Entries for locating text and elements
====

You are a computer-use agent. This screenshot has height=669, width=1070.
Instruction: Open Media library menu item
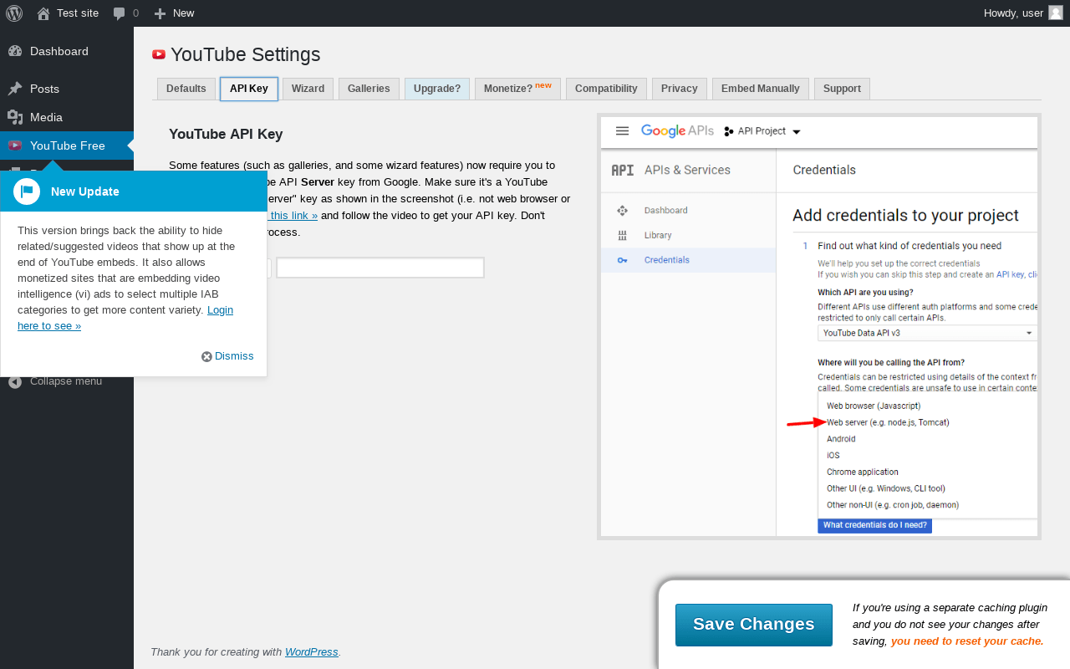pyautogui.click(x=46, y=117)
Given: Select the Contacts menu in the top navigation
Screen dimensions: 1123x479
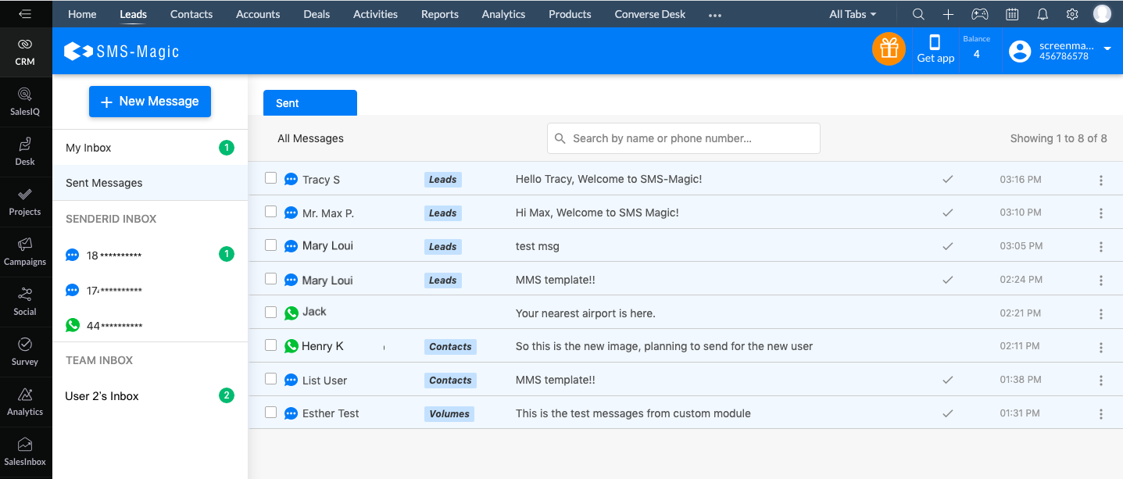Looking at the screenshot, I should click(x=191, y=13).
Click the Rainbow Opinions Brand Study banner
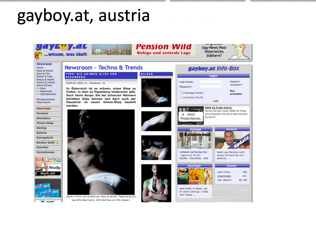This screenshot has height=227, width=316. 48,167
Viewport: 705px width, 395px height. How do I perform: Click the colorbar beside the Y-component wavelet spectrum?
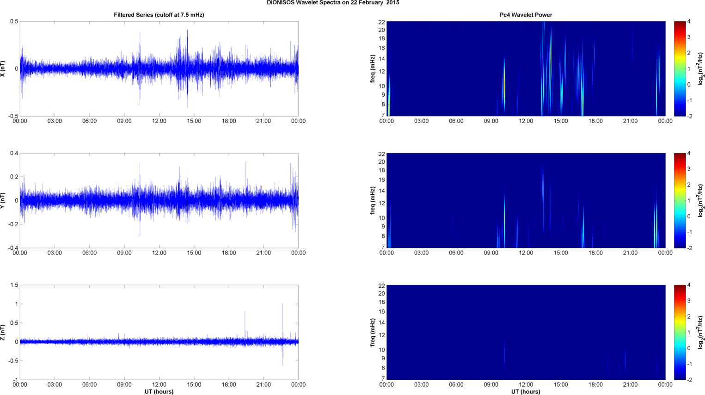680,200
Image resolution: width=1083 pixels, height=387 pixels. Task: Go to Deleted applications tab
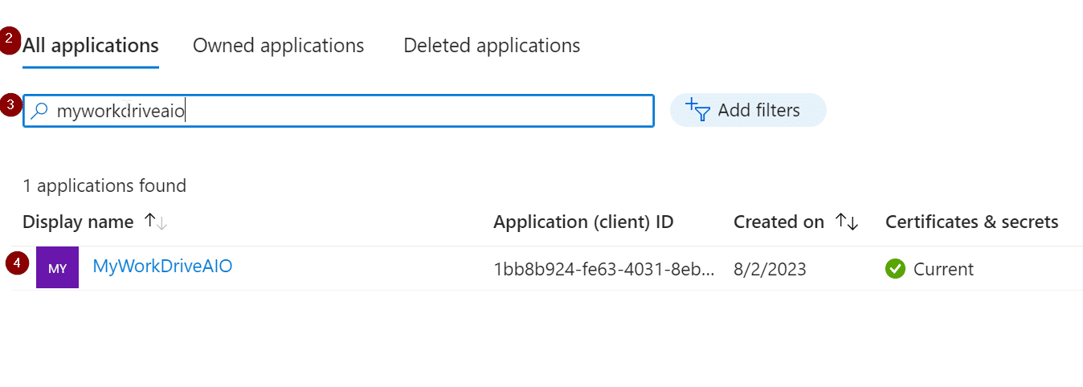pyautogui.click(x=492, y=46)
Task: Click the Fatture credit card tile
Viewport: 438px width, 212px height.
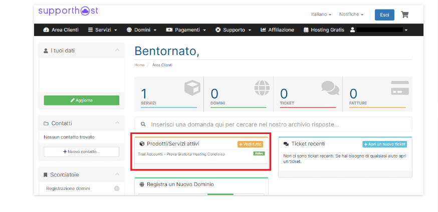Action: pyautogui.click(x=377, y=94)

====

WHAT IS BEING ASKED: Quote every item above word for word, omitting the pictures.

COMPLETE OUTPUT:
You are a computer-use agent. This screenshot has height=669, width=1070.
Instruction: Open Media library menu item
pyautogui.click(x=46, y=117)
Given: Select the Contacts menu in the top navigation
Screen dimensions: 1123x479
Looking at the screenshot, I should click(x=191, y=13).
Click the Rainbow Opinions Brand Study banner
This screenshot has height=227, width=316. 48,167
Viewport: 705px width, 395px height. How do I perform: Click the colorbar beside the Y-component wavelet spectrum?
680,200
Image resolution: width=1083 pixels, height=387 pixels. Task: Go to Deleted applications tab
pyautogui.click(x=492, y=46)
Task: Click the Fatture credit card tile
Viewport: 438px width, 212px height.
Action: pyautogui.click(x=377, y=94)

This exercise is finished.